What a Recon Session Actually Produces
I want to be honest about what a good recon session delivers, because the temptation is to report it as a finding. It isn't.
Recon produces intelligence: new hosts to investigate, API patterns to test, JavaScript references to follow up on. None of that is a vulnerability. A 401 response on a payment API is not a finding. A strange route name in a JS bundle is not a finding. An S3-backed CloudFront distribution that returns NoSuchKey is definitely not a finding.
Intelligence becomes a finding when you've tested the hypothesis it generates. The 401 payment endpoints become interesting when you have credentials and can probe whether they enforce proper authorization. The /test-access route becomes interesting when you can hit it authenticated and see what it does.
Tonight's session produced a materially updated map with 500+ new data points, three categories of live targets for future testing, one false alarm correctly identified before writing anything up, and a JS extraction that flagged two routes worth following up on. That's a good recon session. It's not a finding session. The distinction matters.
The Infrastructure Drift Lesson
The biggest takeaway from tonight isn't any single host. It's the confirmation that large programs are not static. In 15 days, 500+ new hosts appeared. That's ~33 new hosts per day across the program's infrastructure — new staging environments spun up, new regional endpoints added, new service names registered in DNS as teams deploy across multiple cloud regions.
If you run recon once and then test for six months, you're testing against an increasingly outdated map. The areas of highest churn — staging environments, regional API variants, internal tools with external hostnames — are exactly the areas most likely to have security issues, because they're being built and modified faster than security review can keep up.

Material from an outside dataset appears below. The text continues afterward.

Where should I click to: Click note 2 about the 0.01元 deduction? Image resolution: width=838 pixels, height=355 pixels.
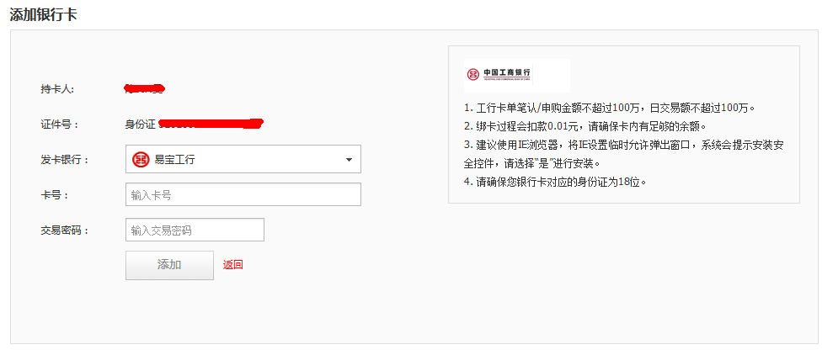pyautogui.click(x=584, y=126)
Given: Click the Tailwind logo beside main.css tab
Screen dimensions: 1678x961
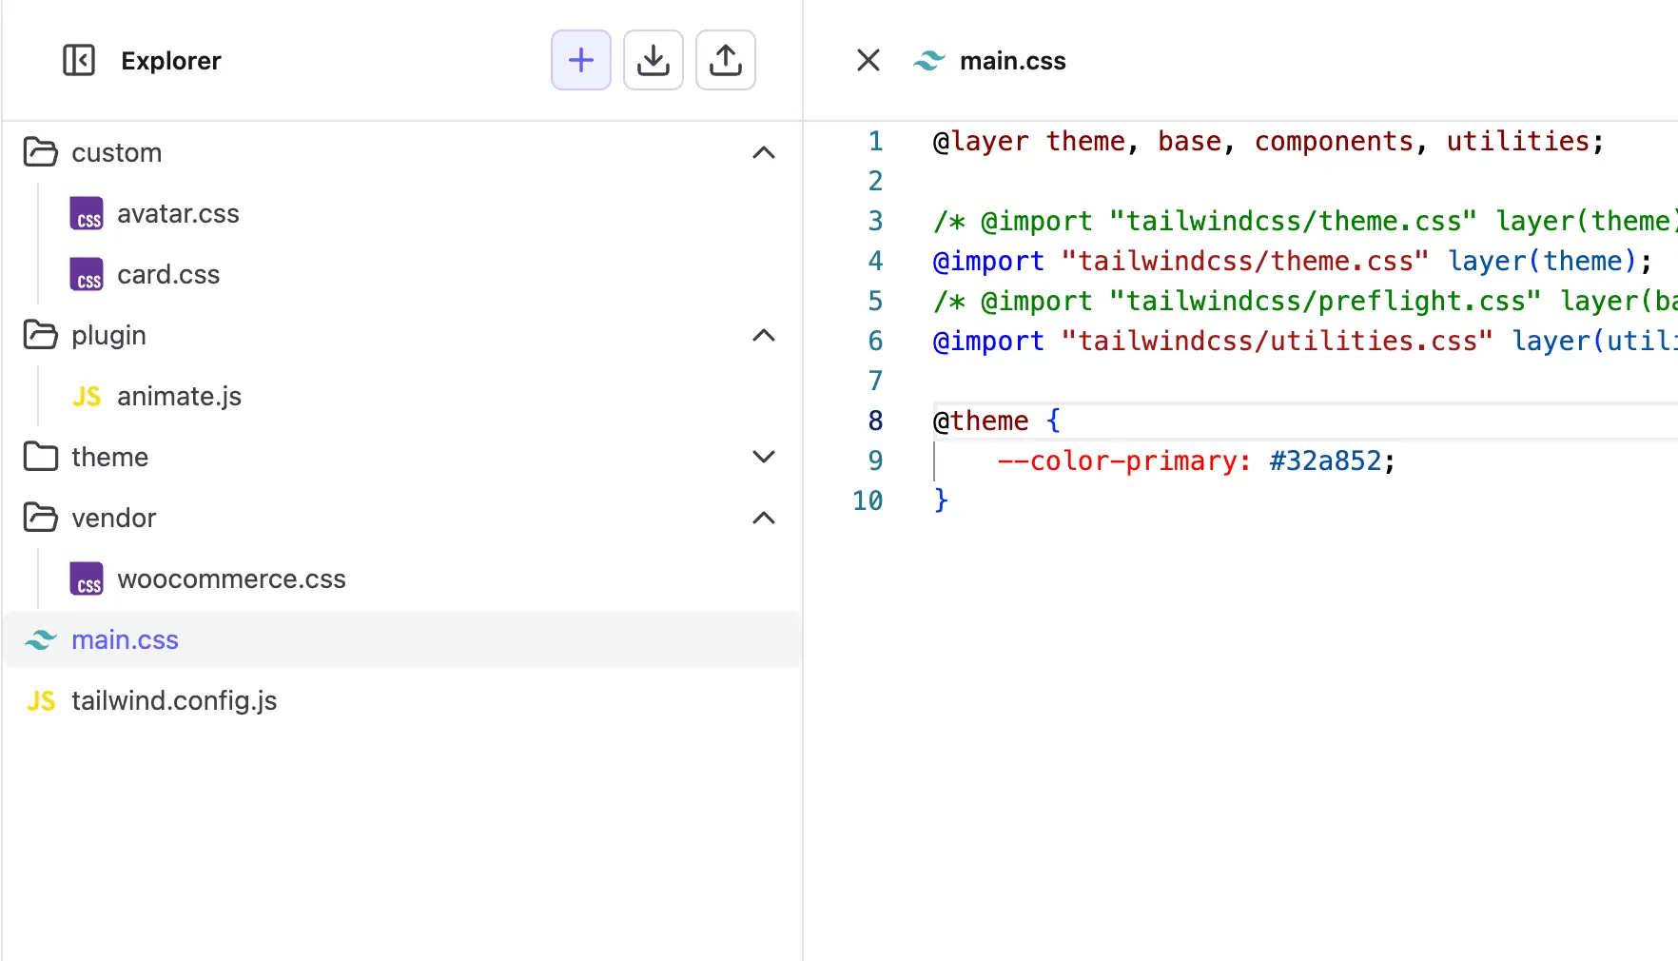Looking at the screenshot, I should tap(928, 60).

Continuous recon isn't busywork. It's map maintenance for a territory that keeps redrawing itself.
# Scheduled recon refresh: cron job, runs weekly
0 4 * * 1 cd ~/engagements/program-b && \
subfinder -dL domains.txt -o recon/subs-refresh-$(date +%Y%m%d).txt && \
diff-and-probe.sh # generates subs-new.txt, probes with httpx, emails summaryTreat the attack surface like a river, not a lake
A lake you map once. A river you monitor continuously. Large programs with active development teams have surfaces that change weekly. The diff between last week's scan and this week's is often where the interesting new attack surface lives, precisely because it's new and hasn't been through the full security review cycle yet.
Next Steps
The recon session updated the engagement files with the full new host list, probed the highest-priority targets, and flagged three categories for deeper investigation: the regional payment API 401s, the production management API, and the partner portal routes extracted from the JS bundle.
None of that moves forward without authenticated testing. Which means the immediate next action isn't more recon — it's the same action that's been pending for weeks: register test accounts, get credentials, and start probing the surfaces that actually matter. The map is good. Time to use it.